"Grups" (From the Start Trek episode "Miri") has entered our vocabulary. My wife sometimes has to remember
not to use it in general conversation.
I recommend using words in context and only explaining them if necessary.
I'm using a lot of Old English words to describe things in my story. I use "galdorcræft" in the first sentence and state the chapel is a quiet place to muster the concentration needed to perform it. Then two sentences later, I pair it with scrying. Between 'cræft', needing concentration, and 'scrying' I'm hoping it will be clear that galdorcræft is magic. I'm not using the word 'magic' in my story at all because it's told in tight third person from my MC's POV and the word 'magic' doesn't exist in his vocabulary.
Anathem is a book people either love or hate because of the masses and masses of made-up vocabulary. I loved it. When I came up for air from being immersed in his worldbuilding I was in awe of how he'd handled defining those words.
Part of it was that he used words we were familiar with to make many of his new words. An Anathem is a sort of combination of Anathema and Anthem. It's a sung rite of throwing someone out.

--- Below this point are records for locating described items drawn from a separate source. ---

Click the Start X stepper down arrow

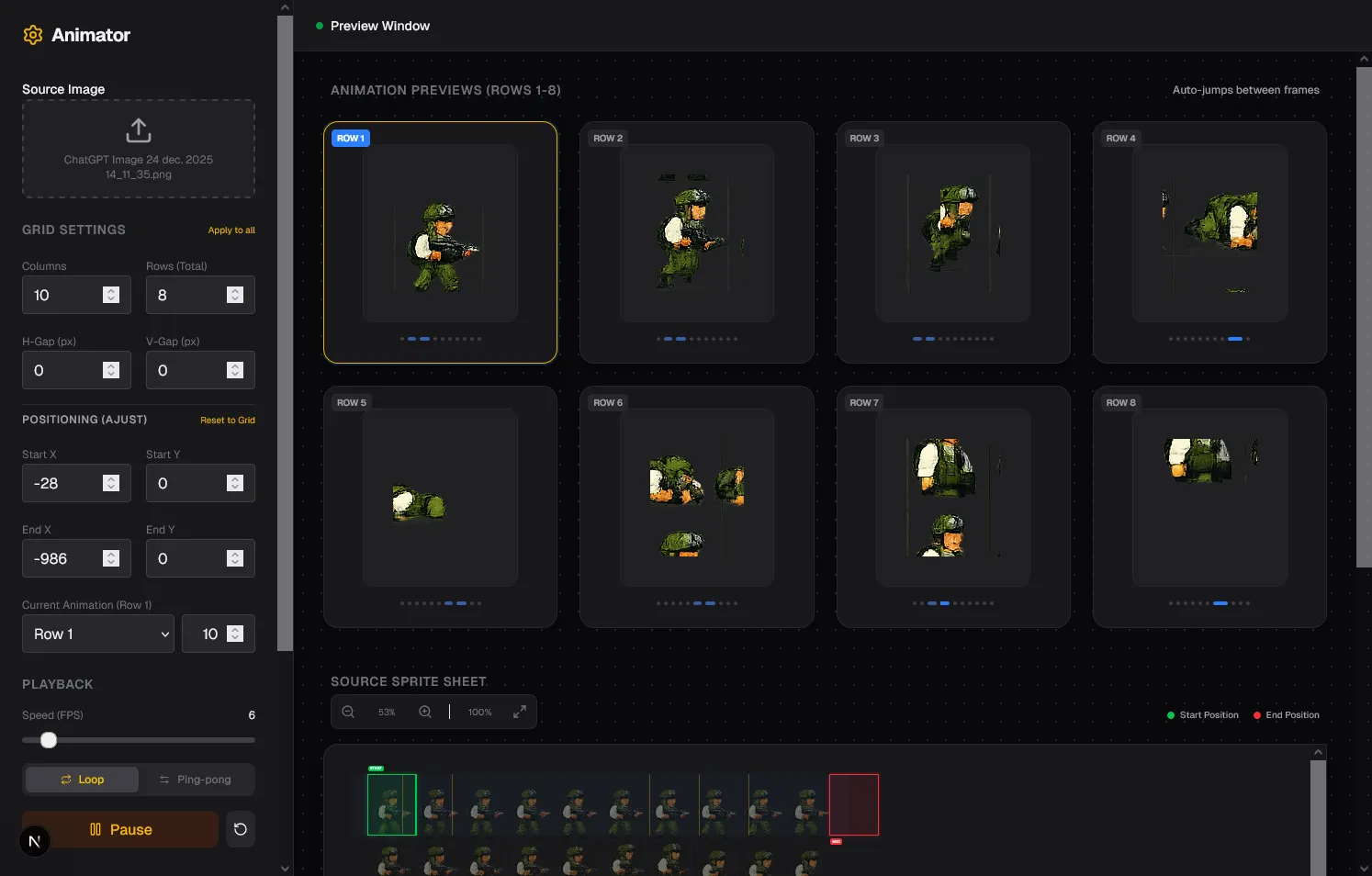coord(111,489)
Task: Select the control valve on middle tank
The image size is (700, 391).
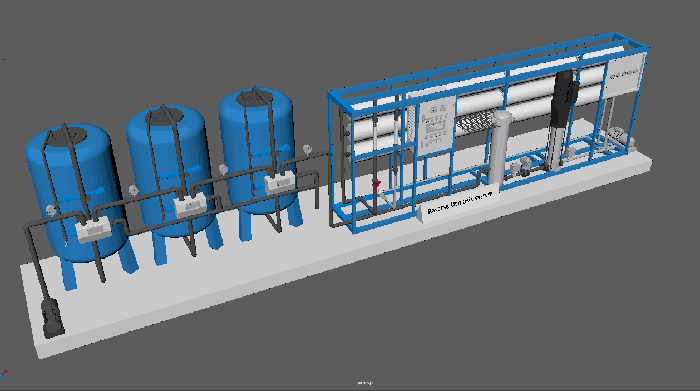Action: click(190, 205)
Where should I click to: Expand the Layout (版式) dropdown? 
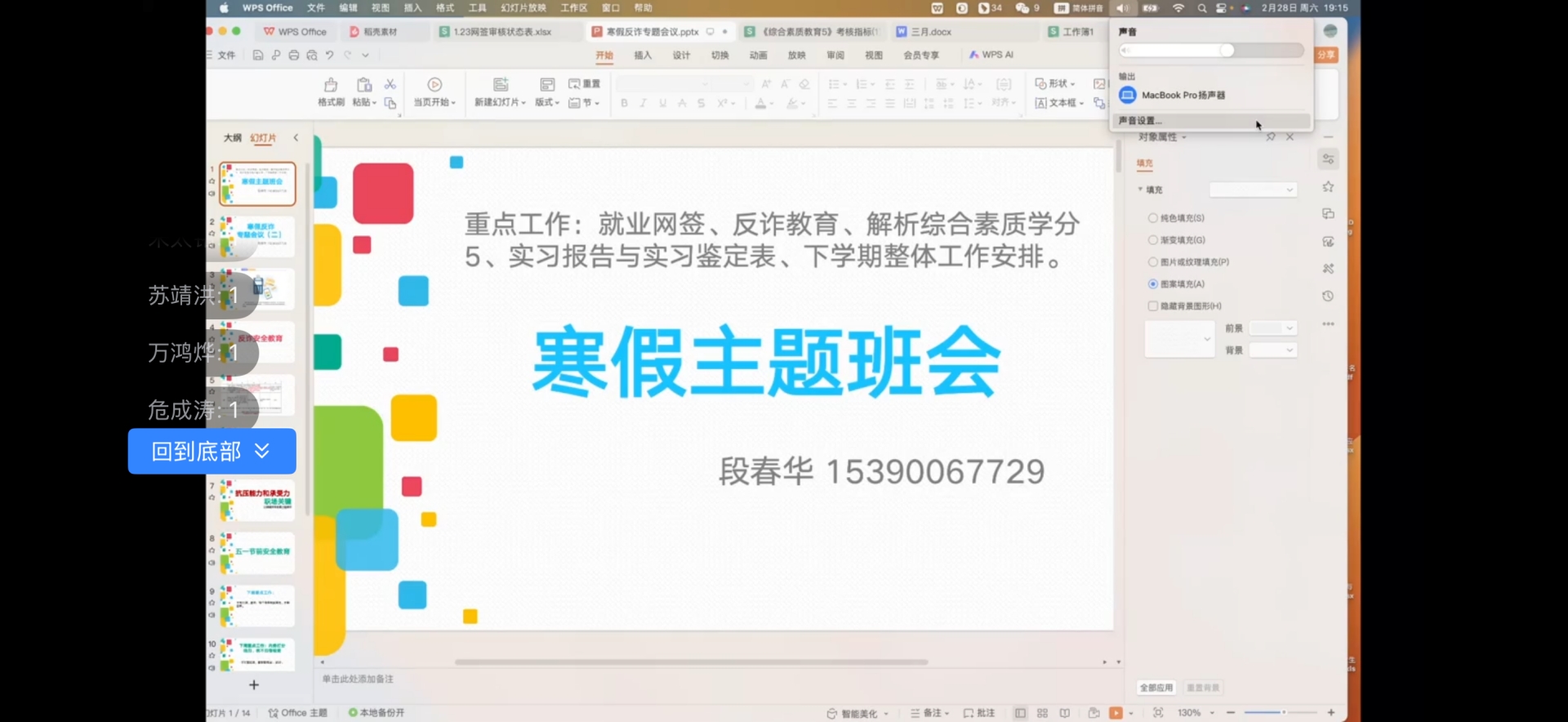pyautogui.click(x=547, y=103)
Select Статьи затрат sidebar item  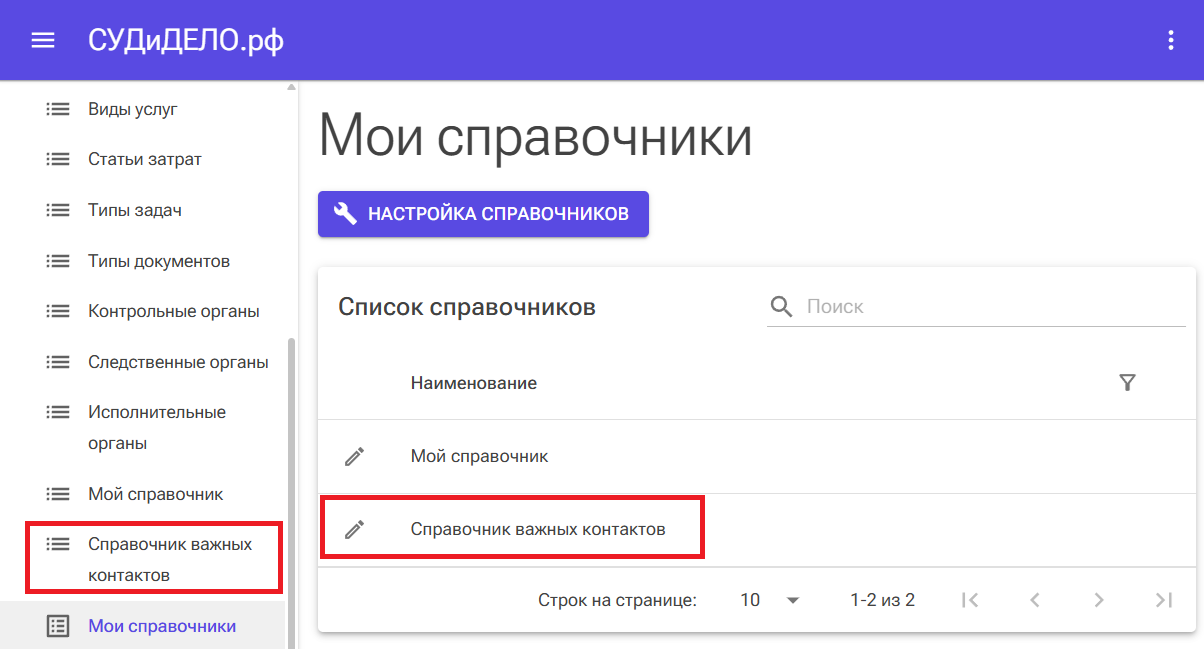[144, 160]
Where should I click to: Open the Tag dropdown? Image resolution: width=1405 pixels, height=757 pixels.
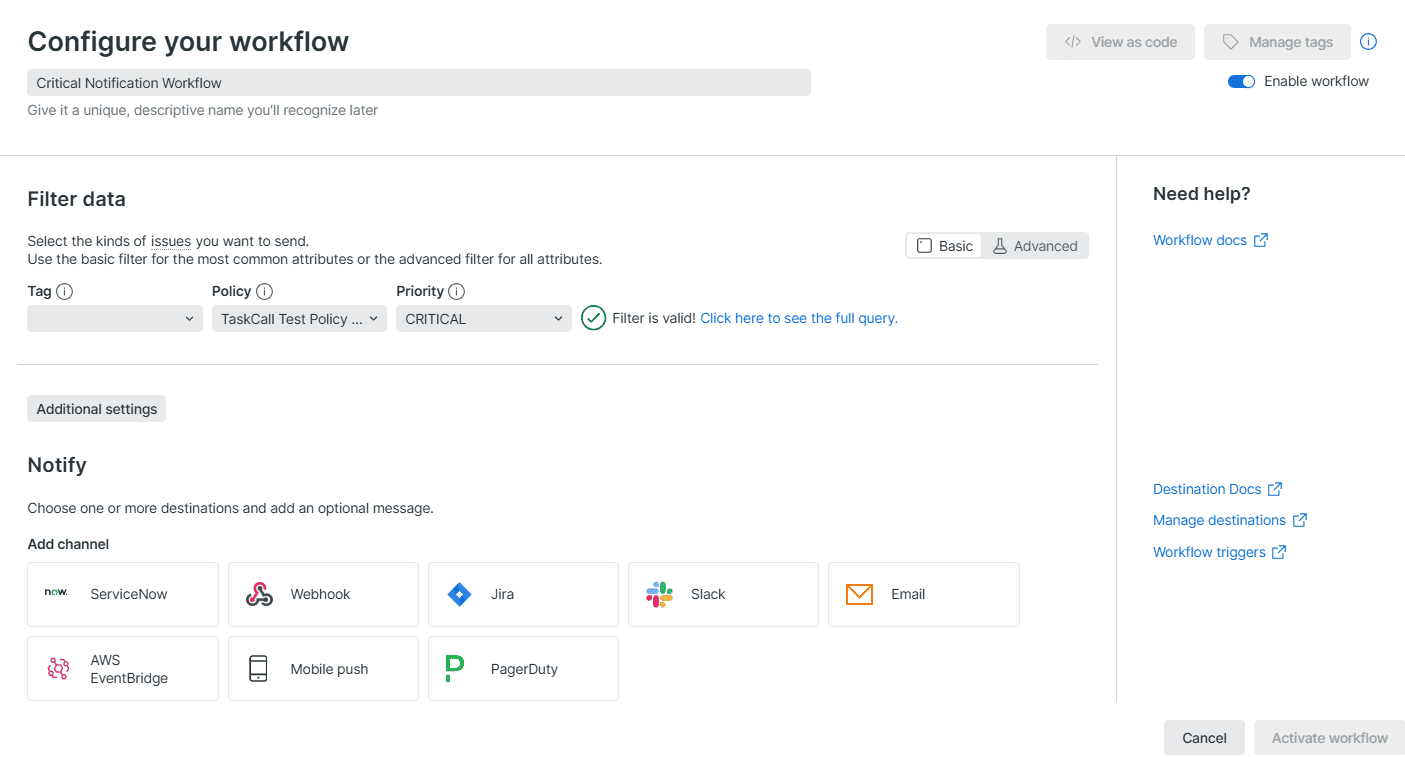tap(115, 319)
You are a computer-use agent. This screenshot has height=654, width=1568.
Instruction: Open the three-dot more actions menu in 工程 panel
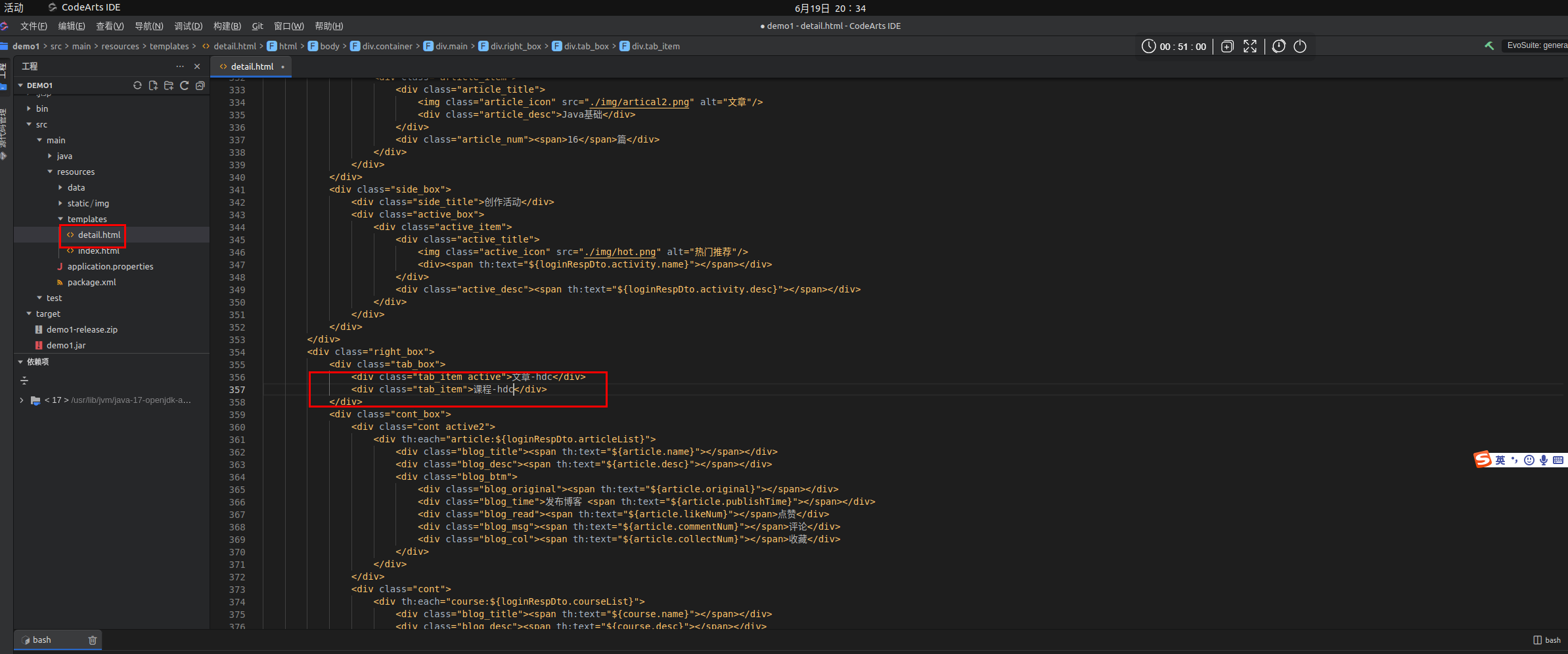(180, 66)
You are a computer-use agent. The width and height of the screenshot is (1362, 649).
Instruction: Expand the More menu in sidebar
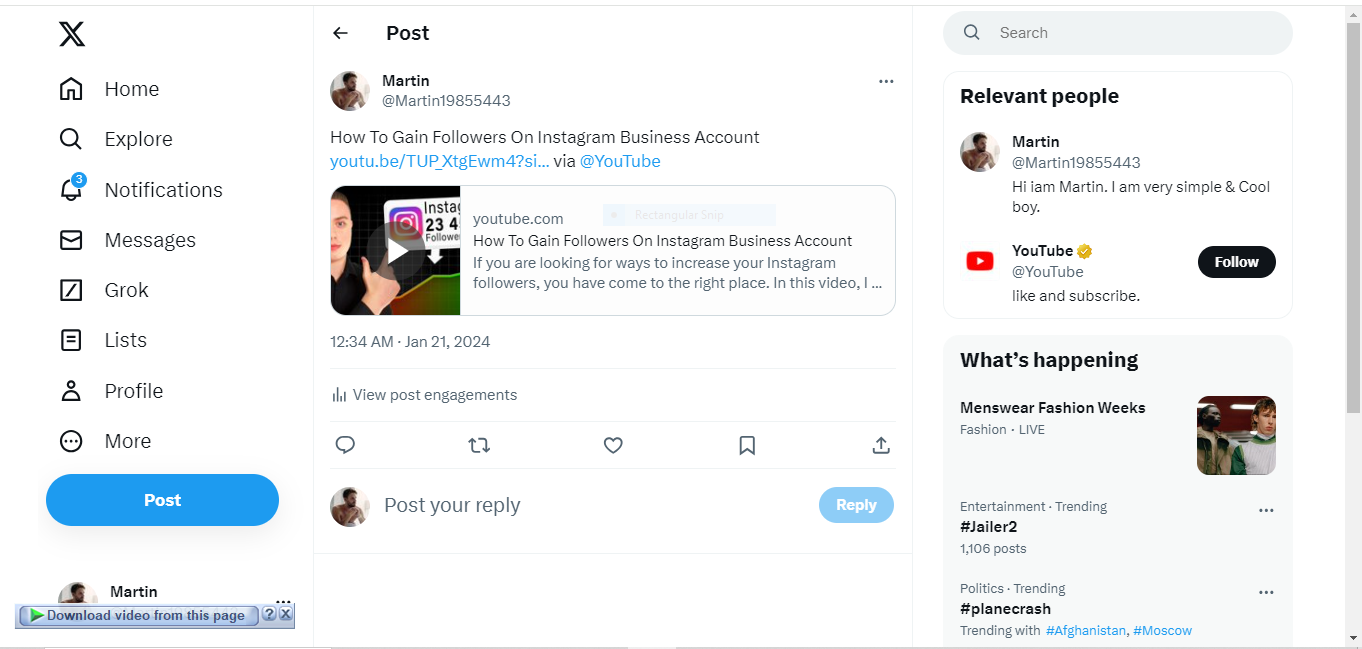pyautogui.click(x=71, y=441)
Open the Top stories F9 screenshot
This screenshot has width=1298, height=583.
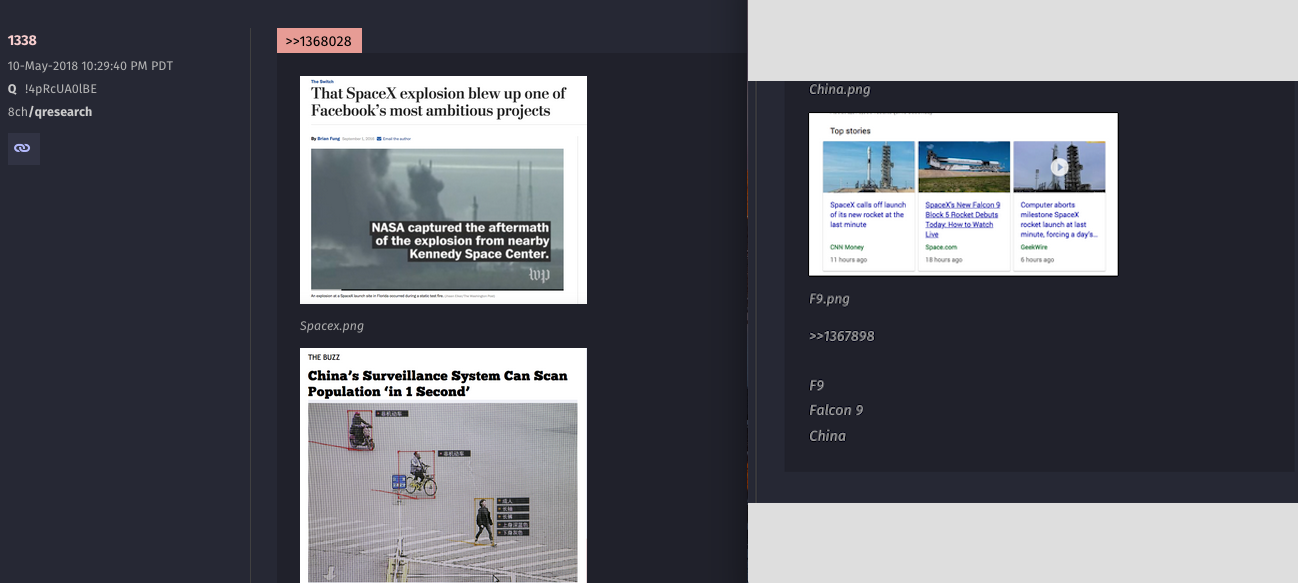pos(962,194)
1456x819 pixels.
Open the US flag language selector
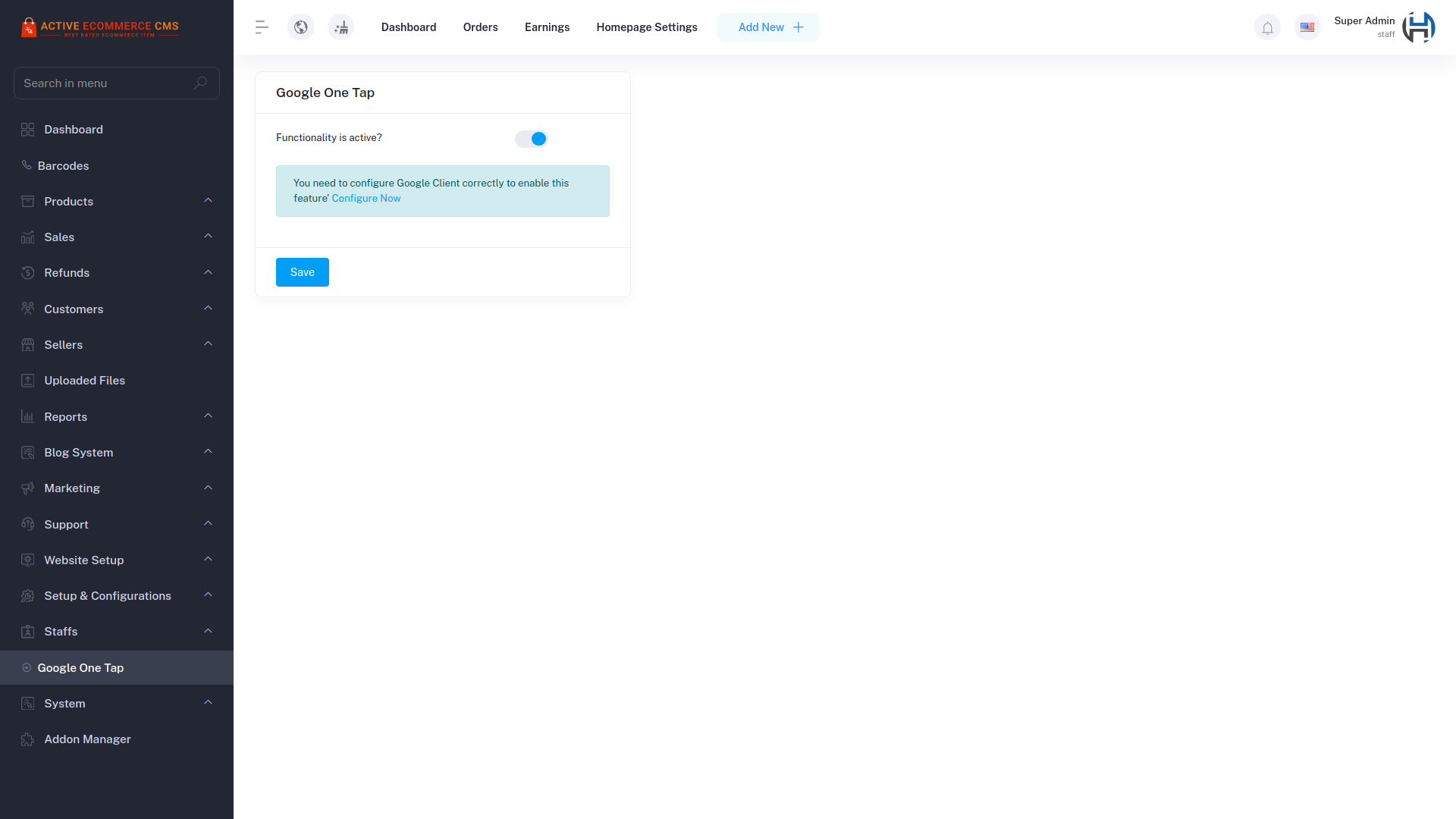pyautogui.click(x=1307, y=27)
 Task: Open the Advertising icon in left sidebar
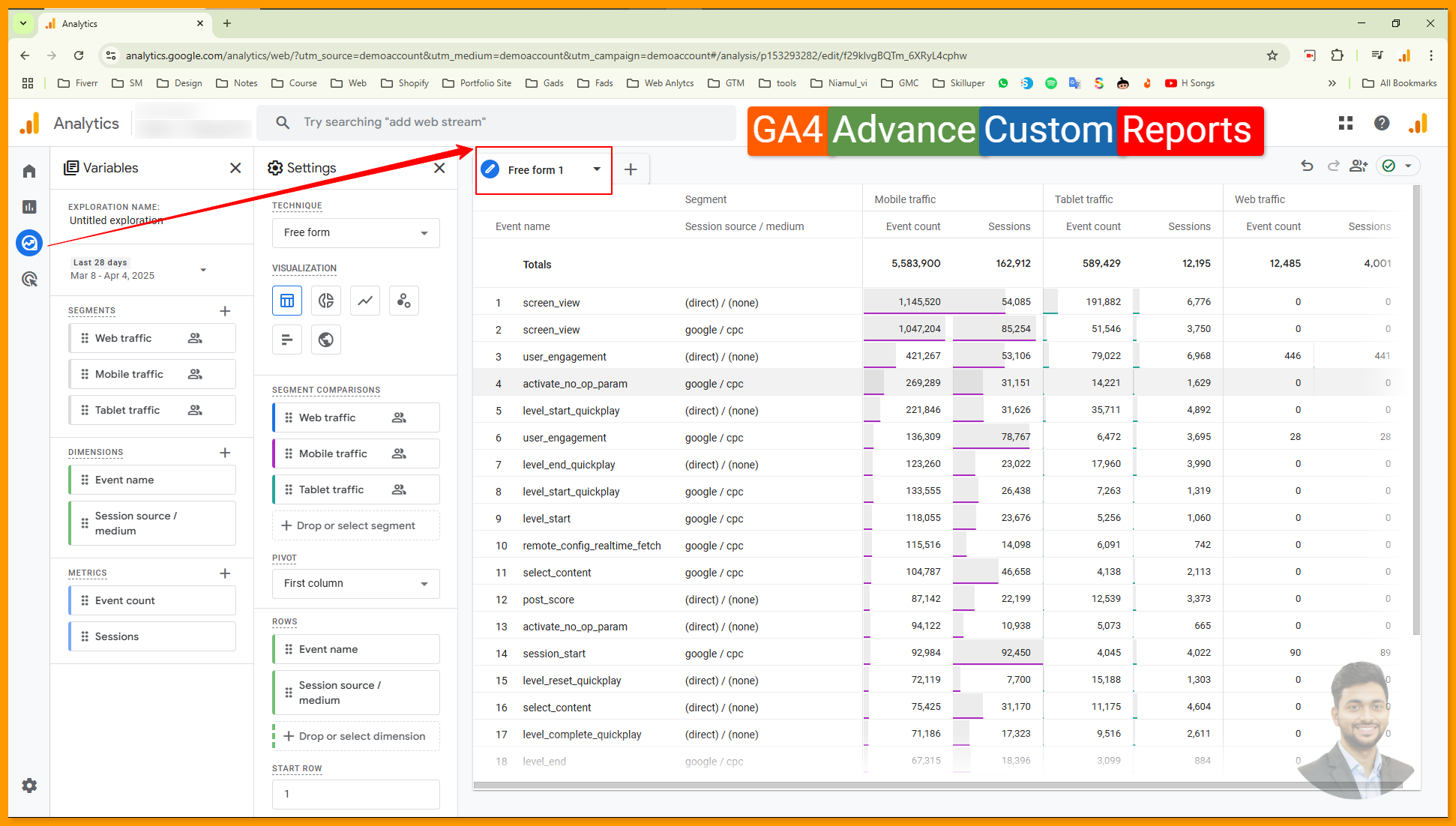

Part of it was the Main character is secluded in that world's equivalent of a monastery (a 'Math' where people study science) and so new words used by people outside the Maths, or people in other chapters in the Math, have to be defined for him.
Part of it is because the book is a report of what happened and so the MC is explaining to the people he's reporting to terms that might be unfamiliar to them.
And part of it is just using context very well.